▶ _RECORDS FOR THIS EXERCISE_:
○ ○ ○ ○ ○ ○ ○
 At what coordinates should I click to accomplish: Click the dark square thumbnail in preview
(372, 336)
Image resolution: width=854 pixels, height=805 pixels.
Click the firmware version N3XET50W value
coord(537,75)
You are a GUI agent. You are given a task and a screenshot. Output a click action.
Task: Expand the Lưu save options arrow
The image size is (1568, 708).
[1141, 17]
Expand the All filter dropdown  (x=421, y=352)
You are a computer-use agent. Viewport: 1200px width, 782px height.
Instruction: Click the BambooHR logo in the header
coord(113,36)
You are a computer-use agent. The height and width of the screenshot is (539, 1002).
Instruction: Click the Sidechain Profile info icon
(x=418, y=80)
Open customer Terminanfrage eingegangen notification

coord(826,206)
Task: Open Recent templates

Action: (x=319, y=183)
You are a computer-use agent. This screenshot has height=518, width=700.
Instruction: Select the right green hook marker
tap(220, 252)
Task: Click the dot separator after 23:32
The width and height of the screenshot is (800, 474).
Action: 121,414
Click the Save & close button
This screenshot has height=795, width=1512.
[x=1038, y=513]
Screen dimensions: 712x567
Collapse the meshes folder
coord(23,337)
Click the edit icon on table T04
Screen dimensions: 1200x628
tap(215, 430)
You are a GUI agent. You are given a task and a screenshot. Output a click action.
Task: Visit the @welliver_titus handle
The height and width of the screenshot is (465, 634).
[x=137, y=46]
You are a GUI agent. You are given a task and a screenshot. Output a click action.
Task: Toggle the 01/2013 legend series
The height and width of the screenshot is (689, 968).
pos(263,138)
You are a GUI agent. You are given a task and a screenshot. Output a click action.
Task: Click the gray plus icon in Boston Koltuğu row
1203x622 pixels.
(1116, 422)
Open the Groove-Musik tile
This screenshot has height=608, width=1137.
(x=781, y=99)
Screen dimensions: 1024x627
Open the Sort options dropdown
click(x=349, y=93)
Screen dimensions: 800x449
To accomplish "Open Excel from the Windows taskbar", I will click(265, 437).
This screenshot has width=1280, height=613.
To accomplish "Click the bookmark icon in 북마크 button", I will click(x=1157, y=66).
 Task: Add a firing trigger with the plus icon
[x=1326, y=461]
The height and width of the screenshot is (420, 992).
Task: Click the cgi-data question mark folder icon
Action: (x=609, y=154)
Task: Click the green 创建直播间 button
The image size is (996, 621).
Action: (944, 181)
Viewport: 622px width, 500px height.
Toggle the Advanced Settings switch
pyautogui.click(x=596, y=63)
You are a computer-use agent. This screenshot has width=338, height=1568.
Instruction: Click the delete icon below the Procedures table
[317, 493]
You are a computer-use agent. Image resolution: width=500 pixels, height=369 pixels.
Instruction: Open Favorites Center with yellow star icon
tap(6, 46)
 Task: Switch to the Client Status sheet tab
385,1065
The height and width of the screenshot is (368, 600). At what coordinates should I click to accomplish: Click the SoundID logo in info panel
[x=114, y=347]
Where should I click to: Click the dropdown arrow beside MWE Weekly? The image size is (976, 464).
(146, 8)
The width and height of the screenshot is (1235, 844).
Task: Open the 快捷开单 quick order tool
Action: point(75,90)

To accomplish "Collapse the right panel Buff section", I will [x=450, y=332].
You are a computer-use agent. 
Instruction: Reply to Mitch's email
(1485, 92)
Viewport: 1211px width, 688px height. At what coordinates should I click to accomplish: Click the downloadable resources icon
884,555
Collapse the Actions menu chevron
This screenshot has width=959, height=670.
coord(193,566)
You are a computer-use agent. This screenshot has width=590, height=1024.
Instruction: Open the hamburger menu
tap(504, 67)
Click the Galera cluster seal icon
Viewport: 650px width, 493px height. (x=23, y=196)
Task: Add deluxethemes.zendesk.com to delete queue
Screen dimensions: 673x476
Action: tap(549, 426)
○ ○ ○ ○ ○ ○ ○
▶ _ABOUT THIS EXERCISE_: Copy out the material above in full so that every line matches the original.

▶ _RESPONSE_:
 At what coordinates should I click to accomplish: Click the dark square thumbnail in preview
(372, 336)
Image resolution: width=854 pixels, height=805 pixels.
Click the firmware version N3XET50W value
coord(537,75)
You are a GUI agent. You are given a task and a screenshot. Output a click action.
Task: Expand the Lưu save options arrow
The image size is (1568, 708).
[1141, 17]
Expand the All filter dropdown  (x=421, y=352)
You are a computer-use agent. Viewport: 1200px width, 782px height.
Instruction: Click the BambooHR logo in the header
coord(113,36)
You are a computer-use agent. The height and width of the screenshot is (539, 1002).
Instruction: Click the Sidechain Profile info icon
(x=418, y=80)
Open customer Terminanfrage eingegangen notification

coord(826,206)
Task: Open Recent templates

Action: (x=319, y=183)
You are a computer-use agent. This screenshot has height=518, width=700.
Instruction: Select the right green hook marker
tap(220, 252)
Task: Click the dot separator after 23:32
The width and height of the screenshot is (800, 474).
Action: 121,414
Click the Save & close button
This screenshot has height=795, width=1512.
[x=1038, y=513]
Screen dimensions: 712x567
Collapse the meshes folder
coord(23,337)
Click the edit icon on table T04
Screen dimensions: 1200x628
tap(215, 430)
You are a GUI agent. You are given a task and a screenshot. Output a click action.
Task: Visit the @welliver_titus handle
The height and width of the screenshot is (465, 634).
[x=137, y=46]
You are a GUI agent. You are given a task and a screenshot. Output a click action.
Task: Toggle the 01/2013 legend series
The height and width of the screenshot is (689, 968).
pos(263,138)
You are a GUI agent. You are given a task and a screenshot. Output a click action.
Task: Click the gray plus icon in Boston Koltuğu row
1203x622 pixels.
(1116, 422)
Open the Groove-Musik tile
This screenshot has height=608, width=1137.
(x=781, y=99)
Screen dimensions: 1024x627
Open the Sort options dropdown
click(x=349, y=93)
Screen dimensions: 800x449
To accomplish "Open Excel from the Windows taskbar", I will click(265, 437).
This screenshot has width=1280, height=613.
To accomplish "Click the bookmark icon in 북마크 button", I will click(x=1157, y=66).
 Task: Add a firing trigger with the plus icon
[x=1326, y=461]
The height and width of the screenshot is (420, 992).
Task: Click the cgi-data question mark folder icon
Action: (x=609, y=154)
Task: Click the green 创建直播间 button
The image size is (996, 621).
Action: (944, 181)
Viewport: 622px width, 500px height.
Toggle the Advanced Settings switch
pyautogui.click(x=596, y=63)
You are a computer-use agent. This screenshot has width=338, height=1568.
Instruction: Click the delete icon below the Procedures table
[317, 493]
You are a computer-use agent. Image resolution: width=500 pixels, height=369 pixels.
Instruction: Open Favorites Center with yellow star icon
tap(6, 46)
 Task: Switch to the Client Status sheet tab
385,1065
The height and width of the screenshot is (368, 600). At what coordinates should I click to accomplish: Click the SoundID logo in info panel
[x=114, y=347]
Where should I click to: Click the dropdown arrow beside MWE Weekly? The image size is (976, 464).
(146, 8)
The width and height of the screenshot is (1235, 844).
Task: Open the 快捷开单 quick order tool
Action: point(75,90)

To accomplish "Collapse the right panel Buff section", I will [x=450, y=332].
You are a computer-use agent. 
Instruction: Reply to Mitch's email
(1485, 92)
Viewport: 1211px width, 688px height. At what coordinates should I click to accomplish: Click the downloadable resources icon
884,555
Collapse the Actions menu chevron
This screenshot has width=959, height=670.
coord(193,566)
You are a computer-use agent. This screenshot has width=590, height=1024.
Instruction: Open the hamburger menu
tap(504, 67)
Click the Galera cluster seal icon
Viewport: 650px width, 493px height. (x=23, y=196)
Task: Add deluxethemes.zendesk.com to delete queue
Screen dimensions: 673x476
Action: tap(549, 426)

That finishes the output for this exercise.